Machine learning, or artificial intelligence, guides decisions that impact our daily lives, but are we always aware of it? Applications extend to many sectors such as entertainment with music or movie recommendations, but also products purchasing on commercial websites. Other fields with more serious consequences on our lives are also using it, such as medical diagnosis and bank loan services.
The specificity of this technology is that it relies on data, rather than on models designed by experts. The algorithm learns behaviors by reading large amounts of data, thus optimizing an internal model, instead of the models designed by experts. Once this training phase is completed, it can then provide a result on the new data that are suggested to it.
This specificity gives it the considerable advantage of being able to reproduce complex behaviors that are difficult to model by experts. In image recognition, for example, machine learning has surpassed the best image analysis algorithms.
However, the downside is that, these machine learning algorithms - or models - are particularly opaque: they rely on hundreds or even thousands of intermediate variables, whose value results from a complex optimization process that cannot be understood by a human.

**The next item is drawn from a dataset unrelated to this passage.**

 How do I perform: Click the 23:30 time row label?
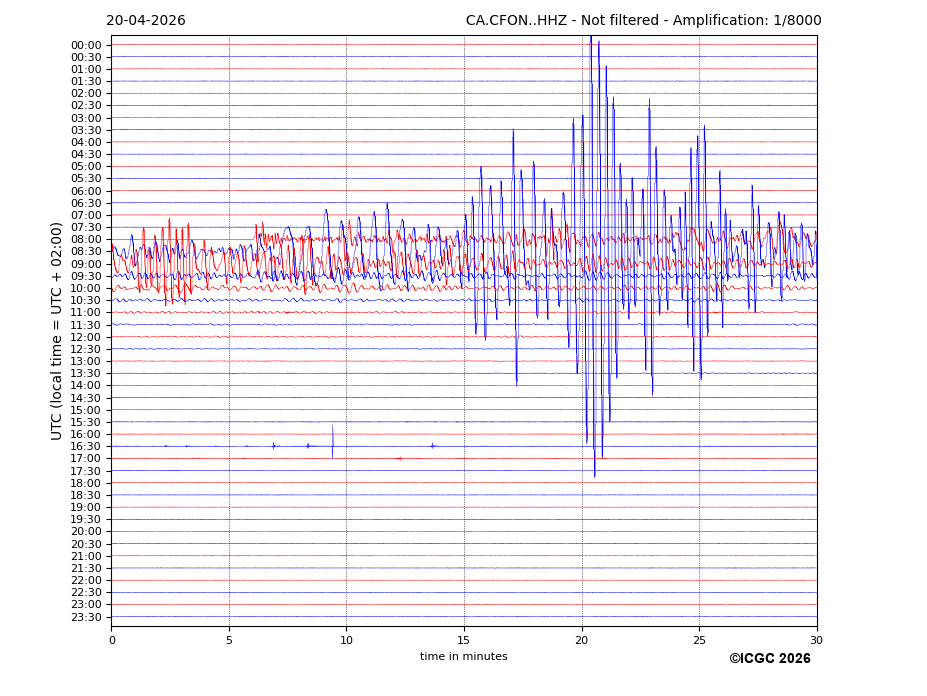[x=86, y=617]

Given the importance of machine learning algorithms in our lives, it becomes crucial to better understand their behavior, biases and limitations. This is the objective of the fairly recent discipline of machine learning explicability, often called eXplainable AI. This discipline, at the crossroads of social sciences, human-computer interaction and artificial intelligence, aims to give more transparency to machine learning algorithms.
Do we really need it?
"If it works, it's good enough, right?" Well, it's not! Many examples of machine learning abuses have already hit the headlines:
- In 2015, a Google image labeling algorithm classified a photo of black people as gorillas.

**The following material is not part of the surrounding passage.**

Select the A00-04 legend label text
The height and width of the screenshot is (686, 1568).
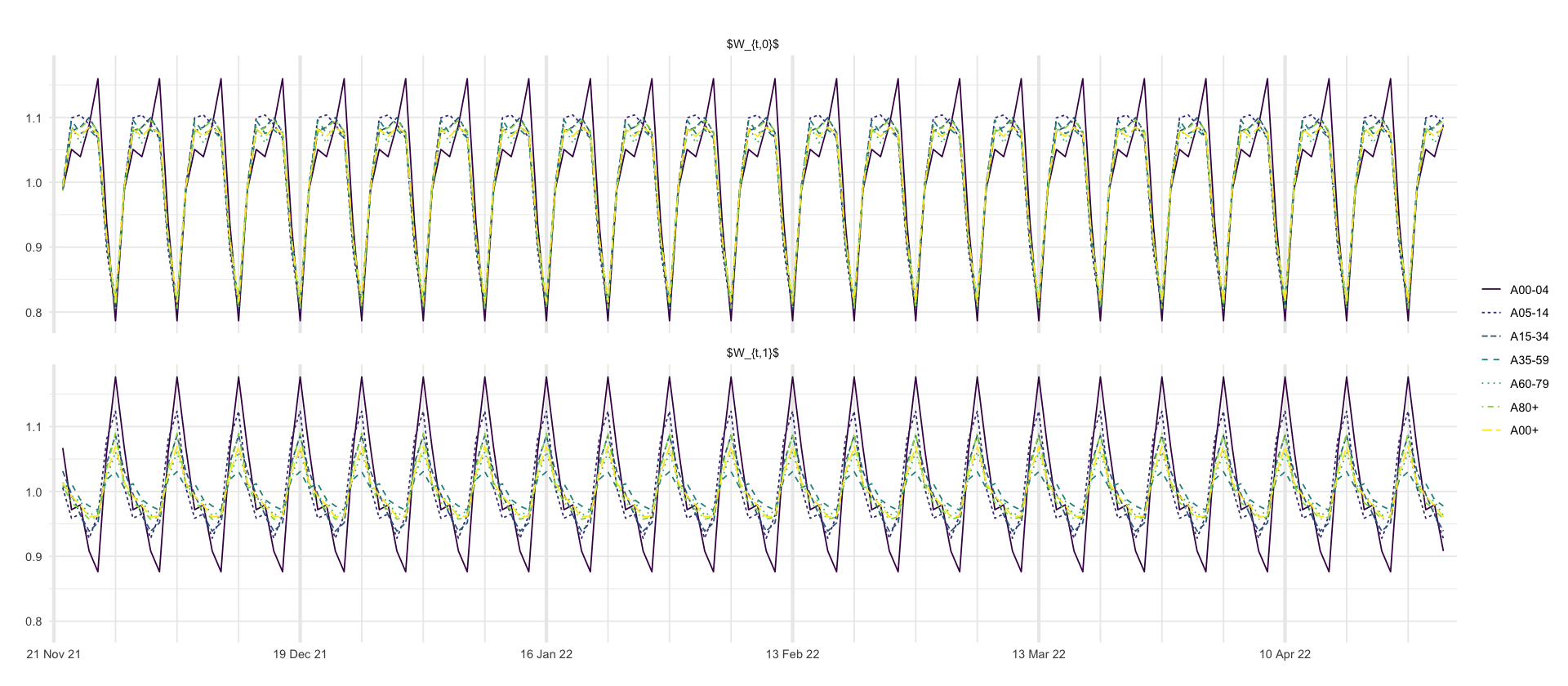(1529, 290)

- From 2014 to 2018, Amazon's application sorting system replicated a bias from past hires and reduced women's chances of interviewing.
- Since 1998, the COMPAS software has been used by the U.S. justice system to predict the likelihood of recidivism and has been denounced as discriminating against black populations, even though skin color is not one of the 130 criteria used by the algorithm.

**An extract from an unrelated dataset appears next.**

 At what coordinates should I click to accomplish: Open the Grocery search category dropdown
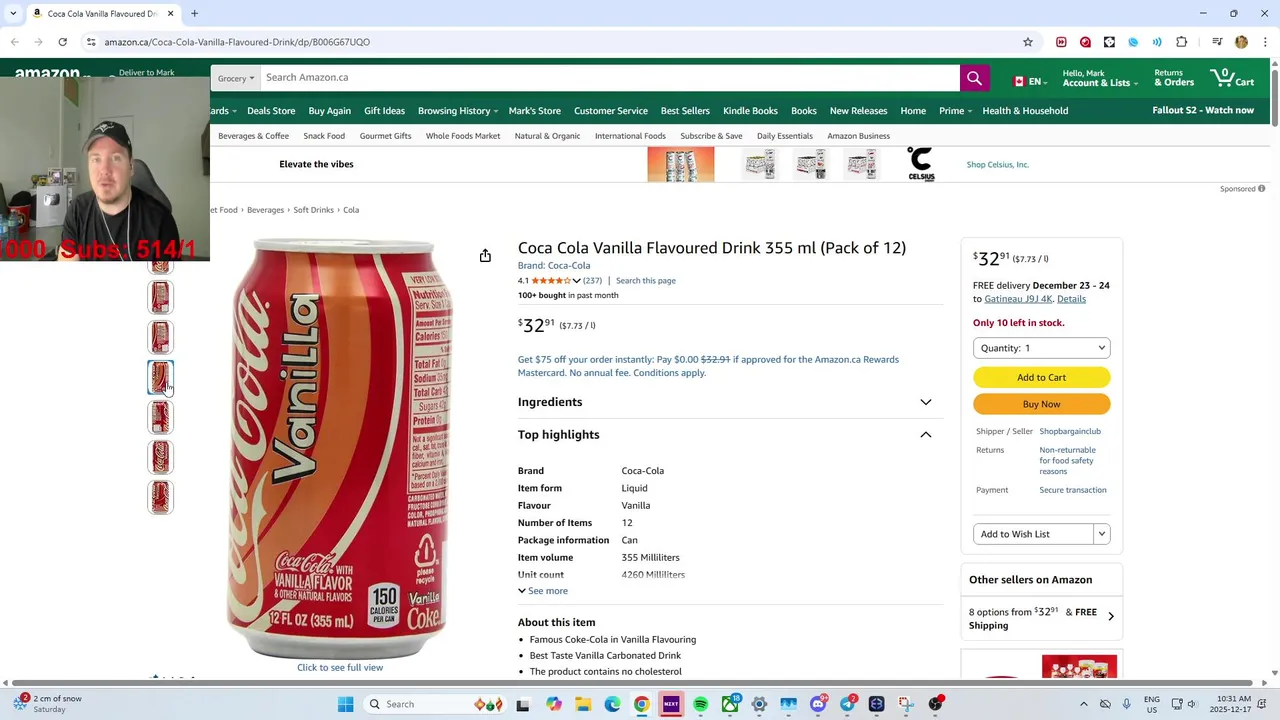tap(236, 78)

From a less sensational point of view, for many applications, it is crucial to be able to explain the reasons for a machine learning system's prediction. For example:
- For a bank loan application evaluation system, it is necessary to be able to explain to a customer why their loan was denied.
- For an automatic diagnostic system: it’s better to be able to explain why a patient should undergo a treatment.
What is explainability?
Explainability or eXplainable AI (XAI) is the discipline at the intersection of social sciences and AI that seeks to make machine learning models more transparent. This discipline provides technical tools and recommendations for making machine learning algorithms more understandable to humans.
Explainability has many uses depending on the profile:
- For a data scientist: debugging, challenging the model and improving its performance.
- For users: understanding the system's decisions, especially those that have an impact on them, which will promote its adoption.
- For the regulator: allowing the auditability of the system and thus respect the regulations (RGPD)
- For entrepreneurs: reassuring them on the relevance of the model and its alignment with the business strategy.
How to compose a good explanation
Explainability consists in justifying a result. Because this justification is directed at a person, it’s important to keep several things in mind when designing a system that aims to explain a result or pattern.
Tim Miller, drawing on insights from human psychology, gives some good practices for designing good explanations in his 2017 article:
- Rely on contrasts : indicate why choosing this prediction over another? For example, in the case of a credit refusal: use a comparison with a similar file but for which the credit was accepted.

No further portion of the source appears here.